HBCU-UP-TIP Summer (2016) Research Program
Biomathematics and Bioinformatics

2016 summer research

(L to R): Dr. Qing Xia Lee, Dr. Sanjukta Hota, Jerry Brown, Lynnette Robinson, Jiah Toms, Sunteasja Bowen , Sharee Brewer, Shelethia Jordan, Dr. Steven Damo, Dr. Phylis Freeman-junior, Dr. Brian Nelms and Dr. Lei Qian

Abstracts of Summer Research Projects:

Investigating Dopamine Neuron Genes linked to Human Disorder

2016 summer research: Jiah TomsJiah Toms
Biology & Spanish Major
Advisor: Dr. Brian Nelms, Department of Biology
Abstract: Dopamine is a neurotransmitter that controls the central nervous system. Its normal function is to control the frontal lobes of the brain. Studies prove it to have a relationship with human disorders, such as Parkinson’s Disease, ADHD, Drug Addiction, Schizophrenia, and Depression. The purpose of my research is to determine the correlation between genes found in RNA-Seq to be enriched in C. elegans dopamine neurons with either predicted dopamine neuron functions and or connections to human disorders, such as Parkinson’s Disease, ADHD, Schizophrenia, depression, and drug addiction. We use C. elegans as a model system because of their relative conservative genes that relate worms to humans.  Genes that we find to be related to dopamine functions and human disorders will then be tested in C. elegans by comparing worms without these genes to normal worms.  We have examined a list of 534 differentially expressed genes generated by comparing RNA-Seq data from isolated dopamine neurons and whole worms.
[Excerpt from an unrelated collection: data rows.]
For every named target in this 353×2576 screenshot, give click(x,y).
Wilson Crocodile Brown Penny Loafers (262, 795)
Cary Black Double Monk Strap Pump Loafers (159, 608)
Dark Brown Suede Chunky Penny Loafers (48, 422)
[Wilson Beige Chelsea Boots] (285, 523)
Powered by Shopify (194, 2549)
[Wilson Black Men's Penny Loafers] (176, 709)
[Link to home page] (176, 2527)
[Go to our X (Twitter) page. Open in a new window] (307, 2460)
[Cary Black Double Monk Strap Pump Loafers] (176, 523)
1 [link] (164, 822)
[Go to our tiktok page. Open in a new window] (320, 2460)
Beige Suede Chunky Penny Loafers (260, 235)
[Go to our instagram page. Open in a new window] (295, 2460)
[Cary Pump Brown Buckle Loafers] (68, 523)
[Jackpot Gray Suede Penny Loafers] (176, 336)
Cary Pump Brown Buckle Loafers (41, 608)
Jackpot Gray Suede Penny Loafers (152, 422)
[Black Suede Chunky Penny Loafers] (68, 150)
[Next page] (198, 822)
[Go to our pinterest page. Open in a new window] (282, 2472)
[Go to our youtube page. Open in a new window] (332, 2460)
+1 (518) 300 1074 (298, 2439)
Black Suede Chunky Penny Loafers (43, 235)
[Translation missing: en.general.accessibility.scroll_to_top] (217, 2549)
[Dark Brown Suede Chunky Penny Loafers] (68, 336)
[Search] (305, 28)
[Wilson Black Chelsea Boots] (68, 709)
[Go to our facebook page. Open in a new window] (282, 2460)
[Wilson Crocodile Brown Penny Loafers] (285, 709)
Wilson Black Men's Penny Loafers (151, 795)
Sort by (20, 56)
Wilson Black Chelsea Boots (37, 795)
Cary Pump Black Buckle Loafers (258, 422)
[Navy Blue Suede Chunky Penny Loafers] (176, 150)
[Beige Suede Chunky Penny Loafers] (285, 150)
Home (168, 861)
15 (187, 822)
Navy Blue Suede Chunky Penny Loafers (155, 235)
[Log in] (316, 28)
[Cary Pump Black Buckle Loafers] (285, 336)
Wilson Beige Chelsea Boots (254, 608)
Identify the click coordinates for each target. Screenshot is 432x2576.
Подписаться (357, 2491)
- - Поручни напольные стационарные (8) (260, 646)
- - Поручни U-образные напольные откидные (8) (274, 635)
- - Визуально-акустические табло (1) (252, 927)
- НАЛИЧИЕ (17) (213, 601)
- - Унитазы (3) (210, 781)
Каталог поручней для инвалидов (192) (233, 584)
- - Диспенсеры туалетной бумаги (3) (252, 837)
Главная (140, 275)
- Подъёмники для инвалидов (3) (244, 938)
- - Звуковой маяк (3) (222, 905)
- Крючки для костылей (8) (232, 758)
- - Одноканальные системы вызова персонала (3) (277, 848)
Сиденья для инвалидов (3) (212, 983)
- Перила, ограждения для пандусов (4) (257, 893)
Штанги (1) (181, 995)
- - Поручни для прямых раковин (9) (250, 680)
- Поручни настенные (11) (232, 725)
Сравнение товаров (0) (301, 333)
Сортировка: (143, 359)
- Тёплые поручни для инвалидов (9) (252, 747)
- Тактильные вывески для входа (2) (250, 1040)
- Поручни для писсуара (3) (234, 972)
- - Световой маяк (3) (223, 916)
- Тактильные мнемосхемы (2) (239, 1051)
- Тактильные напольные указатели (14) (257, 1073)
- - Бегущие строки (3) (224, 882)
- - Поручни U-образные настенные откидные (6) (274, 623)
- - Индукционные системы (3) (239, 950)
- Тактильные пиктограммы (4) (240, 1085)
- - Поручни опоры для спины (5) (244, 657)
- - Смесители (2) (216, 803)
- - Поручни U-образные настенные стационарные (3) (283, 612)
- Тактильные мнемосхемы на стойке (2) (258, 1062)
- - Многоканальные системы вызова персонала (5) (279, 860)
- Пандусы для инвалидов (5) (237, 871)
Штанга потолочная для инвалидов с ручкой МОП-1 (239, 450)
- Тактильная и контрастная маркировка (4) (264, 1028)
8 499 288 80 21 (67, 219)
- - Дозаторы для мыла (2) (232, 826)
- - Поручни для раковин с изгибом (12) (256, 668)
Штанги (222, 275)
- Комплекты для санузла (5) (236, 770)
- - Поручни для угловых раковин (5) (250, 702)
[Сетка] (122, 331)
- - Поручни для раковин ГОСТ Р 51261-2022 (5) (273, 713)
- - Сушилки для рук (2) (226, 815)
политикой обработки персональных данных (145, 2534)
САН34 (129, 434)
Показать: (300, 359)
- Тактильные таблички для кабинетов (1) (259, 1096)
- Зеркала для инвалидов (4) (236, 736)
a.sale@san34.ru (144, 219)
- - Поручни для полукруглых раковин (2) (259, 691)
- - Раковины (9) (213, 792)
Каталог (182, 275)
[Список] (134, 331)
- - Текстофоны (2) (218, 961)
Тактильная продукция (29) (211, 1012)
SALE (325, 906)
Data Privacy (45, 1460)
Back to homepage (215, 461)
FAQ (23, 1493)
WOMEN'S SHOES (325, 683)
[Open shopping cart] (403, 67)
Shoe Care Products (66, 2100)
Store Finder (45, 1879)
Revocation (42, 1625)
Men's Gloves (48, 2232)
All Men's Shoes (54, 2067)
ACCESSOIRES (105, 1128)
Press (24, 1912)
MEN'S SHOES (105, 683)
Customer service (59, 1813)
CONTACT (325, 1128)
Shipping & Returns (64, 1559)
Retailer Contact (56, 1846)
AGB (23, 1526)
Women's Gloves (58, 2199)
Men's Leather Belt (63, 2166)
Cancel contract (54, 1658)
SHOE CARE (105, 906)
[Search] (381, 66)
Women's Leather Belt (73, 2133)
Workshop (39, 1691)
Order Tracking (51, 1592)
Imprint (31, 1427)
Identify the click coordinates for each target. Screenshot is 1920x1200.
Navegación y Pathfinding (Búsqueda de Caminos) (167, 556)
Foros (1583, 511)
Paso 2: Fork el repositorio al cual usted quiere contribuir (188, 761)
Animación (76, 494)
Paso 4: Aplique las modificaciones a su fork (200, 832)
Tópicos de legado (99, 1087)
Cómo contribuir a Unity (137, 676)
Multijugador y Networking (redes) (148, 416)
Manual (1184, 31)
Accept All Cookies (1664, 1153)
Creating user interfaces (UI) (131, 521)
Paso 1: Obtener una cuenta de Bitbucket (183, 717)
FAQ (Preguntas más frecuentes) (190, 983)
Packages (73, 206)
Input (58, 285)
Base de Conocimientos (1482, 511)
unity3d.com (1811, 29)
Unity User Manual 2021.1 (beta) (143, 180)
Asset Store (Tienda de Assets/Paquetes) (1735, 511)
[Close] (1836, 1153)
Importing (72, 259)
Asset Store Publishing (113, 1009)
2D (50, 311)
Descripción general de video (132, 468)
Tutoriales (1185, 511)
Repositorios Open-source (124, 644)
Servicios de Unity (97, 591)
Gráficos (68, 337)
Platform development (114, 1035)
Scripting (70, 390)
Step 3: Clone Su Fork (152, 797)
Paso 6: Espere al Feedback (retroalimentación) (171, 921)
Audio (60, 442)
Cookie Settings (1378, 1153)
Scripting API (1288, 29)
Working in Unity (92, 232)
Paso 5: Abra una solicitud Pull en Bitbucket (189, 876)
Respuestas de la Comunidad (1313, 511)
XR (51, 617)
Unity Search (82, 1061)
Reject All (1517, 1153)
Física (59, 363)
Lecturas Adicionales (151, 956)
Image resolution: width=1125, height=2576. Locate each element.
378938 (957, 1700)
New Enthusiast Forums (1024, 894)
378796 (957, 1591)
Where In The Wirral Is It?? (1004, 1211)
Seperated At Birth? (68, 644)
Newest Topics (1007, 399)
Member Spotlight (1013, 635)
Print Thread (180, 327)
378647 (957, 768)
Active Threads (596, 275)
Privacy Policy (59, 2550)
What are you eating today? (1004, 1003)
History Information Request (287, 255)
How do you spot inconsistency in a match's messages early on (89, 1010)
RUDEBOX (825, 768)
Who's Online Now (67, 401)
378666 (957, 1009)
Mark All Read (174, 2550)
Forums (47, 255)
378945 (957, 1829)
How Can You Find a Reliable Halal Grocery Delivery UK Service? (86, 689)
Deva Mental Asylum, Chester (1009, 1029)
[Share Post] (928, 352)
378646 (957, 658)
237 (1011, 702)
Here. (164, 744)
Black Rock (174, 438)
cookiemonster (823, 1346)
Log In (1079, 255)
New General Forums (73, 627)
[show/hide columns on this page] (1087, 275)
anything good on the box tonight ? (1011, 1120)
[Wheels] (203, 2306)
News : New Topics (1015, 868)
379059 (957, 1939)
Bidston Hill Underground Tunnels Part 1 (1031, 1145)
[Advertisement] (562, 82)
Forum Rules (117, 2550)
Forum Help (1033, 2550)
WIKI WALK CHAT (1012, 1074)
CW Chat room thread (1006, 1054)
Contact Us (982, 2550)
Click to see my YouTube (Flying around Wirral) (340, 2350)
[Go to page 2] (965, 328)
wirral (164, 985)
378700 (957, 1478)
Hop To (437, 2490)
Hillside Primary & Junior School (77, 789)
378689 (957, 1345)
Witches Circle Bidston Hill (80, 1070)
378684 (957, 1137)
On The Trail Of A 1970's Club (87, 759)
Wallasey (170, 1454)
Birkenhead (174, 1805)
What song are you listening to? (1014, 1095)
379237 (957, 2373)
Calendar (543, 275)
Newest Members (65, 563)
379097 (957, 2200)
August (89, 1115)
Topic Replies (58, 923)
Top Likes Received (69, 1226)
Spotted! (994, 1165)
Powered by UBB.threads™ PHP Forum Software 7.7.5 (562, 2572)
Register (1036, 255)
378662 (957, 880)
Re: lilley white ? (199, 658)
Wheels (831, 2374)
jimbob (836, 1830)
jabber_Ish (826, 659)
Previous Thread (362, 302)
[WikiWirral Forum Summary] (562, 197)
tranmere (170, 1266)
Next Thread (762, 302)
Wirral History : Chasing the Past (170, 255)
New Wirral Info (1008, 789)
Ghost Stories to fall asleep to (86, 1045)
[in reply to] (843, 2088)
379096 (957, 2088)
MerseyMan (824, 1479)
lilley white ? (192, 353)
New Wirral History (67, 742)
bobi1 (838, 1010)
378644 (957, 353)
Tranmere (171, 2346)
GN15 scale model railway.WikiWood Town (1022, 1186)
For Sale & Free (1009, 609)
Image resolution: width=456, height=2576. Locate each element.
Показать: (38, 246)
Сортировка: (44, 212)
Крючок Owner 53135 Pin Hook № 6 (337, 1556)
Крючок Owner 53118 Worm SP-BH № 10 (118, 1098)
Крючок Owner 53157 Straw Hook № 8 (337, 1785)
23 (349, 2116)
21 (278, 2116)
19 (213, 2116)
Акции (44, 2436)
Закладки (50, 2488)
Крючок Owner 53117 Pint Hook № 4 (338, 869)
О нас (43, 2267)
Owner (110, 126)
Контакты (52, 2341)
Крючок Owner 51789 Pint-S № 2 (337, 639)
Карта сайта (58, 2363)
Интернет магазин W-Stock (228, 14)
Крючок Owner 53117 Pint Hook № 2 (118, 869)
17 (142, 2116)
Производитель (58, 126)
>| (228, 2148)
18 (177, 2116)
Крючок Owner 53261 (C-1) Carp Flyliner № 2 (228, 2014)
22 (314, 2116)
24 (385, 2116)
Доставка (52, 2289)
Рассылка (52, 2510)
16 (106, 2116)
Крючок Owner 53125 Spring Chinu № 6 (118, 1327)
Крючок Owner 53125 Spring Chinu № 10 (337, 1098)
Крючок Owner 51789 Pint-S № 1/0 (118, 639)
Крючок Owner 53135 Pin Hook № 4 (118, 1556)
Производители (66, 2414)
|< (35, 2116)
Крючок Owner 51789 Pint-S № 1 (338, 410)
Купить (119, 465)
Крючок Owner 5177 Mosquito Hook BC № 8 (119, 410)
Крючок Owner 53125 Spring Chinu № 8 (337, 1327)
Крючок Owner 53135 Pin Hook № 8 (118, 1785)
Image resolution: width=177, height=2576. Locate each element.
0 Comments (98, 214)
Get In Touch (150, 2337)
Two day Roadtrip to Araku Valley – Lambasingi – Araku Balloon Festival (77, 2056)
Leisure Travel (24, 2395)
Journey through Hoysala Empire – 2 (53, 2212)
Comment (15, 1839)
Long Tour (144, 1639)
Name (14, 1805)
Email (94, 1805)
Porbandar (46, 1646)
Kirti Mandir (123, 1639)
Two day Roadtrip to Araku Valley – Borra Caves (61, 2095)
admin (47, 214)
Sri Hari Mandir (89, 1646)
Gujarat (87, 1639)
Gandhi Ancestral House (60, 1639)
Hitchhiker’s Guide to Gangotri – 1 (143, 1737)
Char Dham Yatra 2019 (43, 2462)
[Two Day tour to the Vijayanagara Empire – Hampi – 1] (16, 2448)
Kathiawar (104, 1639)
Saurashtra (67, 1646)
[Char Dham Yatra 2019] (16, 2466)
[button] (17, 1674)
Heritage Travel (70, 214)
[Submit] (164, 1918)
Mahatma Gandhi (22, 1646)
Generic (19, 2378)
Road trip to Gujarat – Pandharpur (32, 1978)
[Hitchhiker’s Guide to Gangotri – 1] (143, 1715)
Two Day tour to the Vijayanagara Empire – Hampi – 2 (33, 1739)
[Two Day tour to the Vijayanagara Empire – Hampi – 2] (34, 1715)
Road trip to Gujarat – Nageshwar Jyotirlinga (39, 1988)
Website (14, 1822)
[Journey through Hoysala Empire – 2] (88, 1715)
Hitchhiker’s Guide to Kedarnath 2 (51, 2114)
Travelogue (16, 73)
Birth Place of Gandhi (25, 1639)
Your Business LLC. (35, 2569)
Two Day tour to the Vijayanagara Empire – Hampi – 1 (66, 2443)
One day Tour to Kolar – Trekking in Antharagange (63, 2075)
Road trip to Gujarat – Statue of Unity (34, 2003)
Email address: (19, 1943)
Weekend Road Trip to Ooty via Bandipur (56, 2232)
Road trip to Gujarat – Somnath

We have various bioinformatics tools to find out what genes link to dopamine and human disorders. Some promising genes that we have identified include cpx-1 (Complexin 1), faah-5 (Fatty acid amide hydrolase), K03B4.4 (GTPase-activating protein SynGAP), and C33A12.4 (Ubiquitin carboxyl-terminal hydrolase 28 isoform X12).  From this research we hope to find the relationship between dopamine neuron genes that are linked to human disorders.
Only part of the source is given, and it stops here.